What you need to do:
Retype each entry below precisely as it reads.

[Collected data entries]
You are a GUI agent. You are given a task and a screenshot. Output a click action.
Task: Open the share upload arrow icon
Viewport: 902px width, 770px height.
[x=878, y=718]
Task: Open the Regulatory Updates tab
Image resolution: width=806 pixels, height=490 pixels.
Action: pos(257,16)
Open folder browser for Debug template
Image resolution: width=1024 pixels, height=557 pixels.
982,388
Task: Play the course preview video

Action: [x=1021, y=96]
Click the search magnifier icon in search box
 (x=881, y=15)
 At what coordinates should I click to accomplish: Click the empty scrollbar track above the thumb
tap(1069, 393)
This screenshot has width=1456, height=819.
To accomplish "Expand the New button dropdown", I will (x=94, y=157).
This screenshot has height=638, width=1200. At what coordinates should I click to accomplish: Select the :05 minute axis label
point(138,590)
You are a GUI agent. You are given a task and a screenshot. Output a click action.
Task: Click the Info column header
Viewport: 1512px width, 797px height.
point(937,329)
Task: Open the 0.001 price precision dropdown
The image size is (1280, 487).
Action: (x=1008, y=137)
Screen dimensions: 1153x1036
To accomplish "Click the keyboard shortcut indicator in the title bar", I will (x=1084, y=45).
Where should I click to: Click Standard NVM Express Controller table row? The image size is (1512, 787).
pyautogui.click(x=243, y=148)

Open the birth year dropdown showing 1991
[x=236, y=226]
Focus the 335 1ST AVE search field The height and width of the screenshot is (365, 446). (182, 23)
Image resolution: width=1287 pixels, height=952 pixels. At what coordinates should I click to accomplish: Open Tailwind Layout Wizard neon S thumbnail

Expected output:
You are a GUI agent. You are given a task and a screenshot. Output a click action.
Task: Open the share upload arrow icon
Viewport: 902px width, 770px height.
[x=878, y=718]
Task: Open the Regulatory Updates tab
Image resolution: width=806 pixels, height=490 pixels.
Action: pos(257,16)
Open folder browser for Debug template
Image resolution: width=1024 pixels, height=557 pixels.
982,388
Task: Play the course preview video

Action: [x=1021, y=96]
Click the search magnifier icon in search box
 (x=881, y=15)
 At what coordinates should I click to accomplish: Click the empty scrollbar track above the thumb
tap(1069, 393)
This screenshot has width=1456, height=819.
To accomplish "Expand the New button dropdown", I will (x=94, y=157).
This screenshot has height=638, width=1200. At what coordinates should I click to accomplish: Select the :05 minute axis label
point(138,590)
You are a GUI agent. You are given a task and a screenshot. Output a click action.
Task: Click the Info column header
Viewport: 1512px width, 797px height.
point(937,329)
Task: Open the 0.001 price precision dropdown
The image size is (1280, 487).
Action: (x=1008, y=137)
Screen dimensions: 1153x1036
To accomplish "Click the keyboard shortcut indicator in the title bar", I will (x=1084, y=45).
Where should I click to: Click Standard NVM Express Controller table row? The image size is (1512, 787).
pyautogui.click(x=243, y=148)

Open the birth year dropdown showing 1991
[x=236, y=226]
Focus the 335 1ST AVE search field The height and width of the screenshot is (365, 446). (182, 23)
Image resolution: width=1287 pixels, height=952 pixels. At what coordinates should I click to accomplish: Open Tailwind Layout Wizard neon S thumbnail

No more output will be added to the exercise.